Advocates say a new shipwreck would attract divers and other visitors to Muskegon County, creating a ripple effect of spending on tourism-oriented businesses -- hotels, restaurants, shops and such -- that they project at $2.5 million per year. 

"If you sink it they will come, and they'll bring their dollars," said Heather Bloom, vice chairwoman of the reef society and co-owner of West Michigan Dive Center, 2516 Glade. 

Supporters also say a sunken ship could be a research tool for scientists as the vessel attracts various forms of aquatic life. Hence the term "artificial reef." 

But state environmental officials are concerned that a sunken ship off Muskegon could degrade Lake Michigan's natural environment and harm fisheries, without providing a lasting benefit for divers or anyone else. They also note that the Muskegon area is outside any of the state's shipwreck-rich designated "underwater preserves," whose guidelines allow one intentional sinking per preserve. 

Project supporters, including some Great Lakes experts, respond that the environmental concerns are baseless and contend an artificial reef might even improve fisheries, or at worst would be neutral. They point out that the DEQ has approved two Lake Superior sinkings since 1989, note that many cleaned ships have been sunk in other states -- including one in Lake Michigan near Chicago in 2003 -- and consider the "underwater preserve" issue a meaningless bureaucratic obstacle. 

Now, the dispute is in the appeals process. At a hearing yet to be scheduled, a DEQ administrative law judge will let project supporters and the officials who rejected the plan state their cases. The appeals official will then come up with a recommendation to the DEQ's director, who will make the final decision. 

A long voyage

West Michigan divers have been working on the project since 1999. Inspired by similar intentional sinkings elsewhere -- Florida has many -- they formed the West Michigan Artificial Reef Society, with the goal of finding a government surplus vessel at least 50 feet long with some relation to Great Lakes maritime history. 

The plan was to sink a ship that had been thoroughly cleaned under the supervision of environmental experts, purging it of gasoline, oil, grease and other pollutants. After consulting with DEQ officials about what the application process would require, the group incorporated itself as a non-profit agency, with a steering committee including representatives of the National Oceanic and Atmospheric Administration, Michigan State University's Sea Grant program and Grand Valley State University's Water Resources Institute.

The society then solicited and obtained letters of support from several local governments, including Muskegon County and the cities of Muskegon, North Muskegon, Norton Shores and Roosevelt Park. Fund-raising and public-relations work began. Research was done on the correct method of sinking by consulting successful artificial-reef organizations around the world. A proposed sinking site was selected. 

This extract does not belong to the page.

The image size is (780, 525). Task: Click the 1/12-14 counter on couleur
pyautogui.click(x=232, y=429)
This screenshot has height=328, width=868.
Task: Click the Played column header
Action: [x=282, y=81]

With the assistance of the U.S.S. Silversides Museum, a ship was identified: the Cisco, a steel, 60-foot, retired Great Lakes U.S. Geological Survey research vessel drydocked for many years in Sault Ste. Marie. 

In July 2001, the group applied to the DEQ and the U.S. Army Corps of Engineers for the necessary permits. Approval by both agencies is required, but the state has played the lead role in evaluating the proposal. 

There, in 2002, the project halted. To the surprise of reef backers, the DEQ's Land and Water Management Division denied the request, citing environmental and fishery concerns. 

The reef society tried again in 2003 and 2004, lobbying for political support and winning the active backing of Republican state Rep. David Farhat of Fruitport Township. Farhat in December 2003 introduced a bill that would have required the DEQ to establish "Great Lakes recreational diving preserves" in which the department would authorize sinkings of properly cleaned ships for scuba divers if certain conditions were met. 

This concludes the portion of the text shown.